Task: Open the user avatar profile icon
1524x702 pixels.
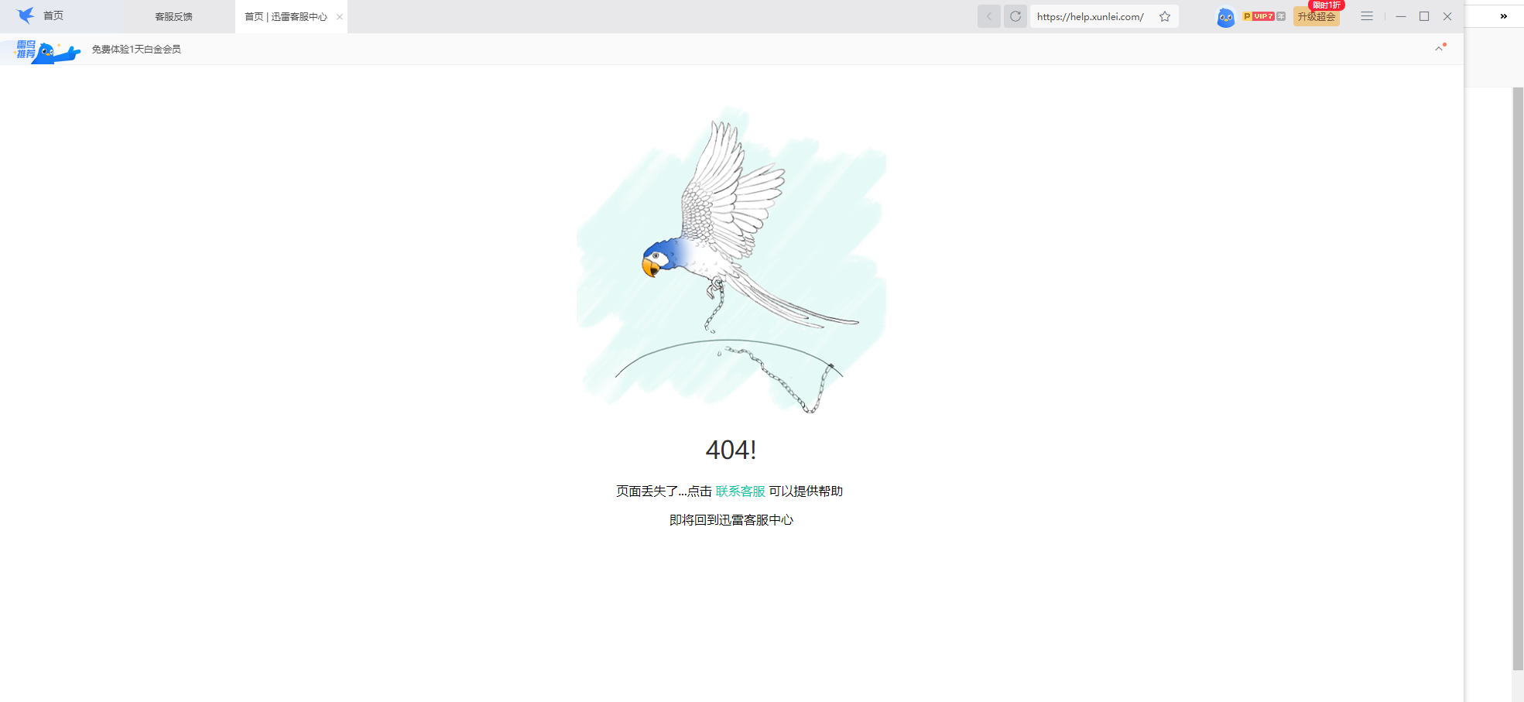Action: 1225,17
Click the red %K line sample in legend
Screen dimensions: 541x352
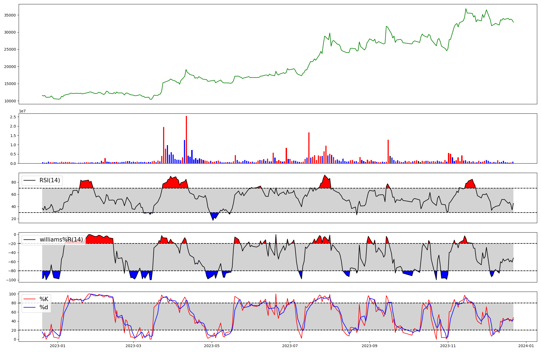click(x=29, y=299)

━━━━━━━━━━━━━━━━━━━━

What you should do:
In the copy, include all records verbatim but no images.

Response:
Task: Open the user avatar profile icon
1524x702 pixels.
Action: 1225,17
Click the red %K line sample in legend
Screen dimensions: 541x352
click(x=29, y=299)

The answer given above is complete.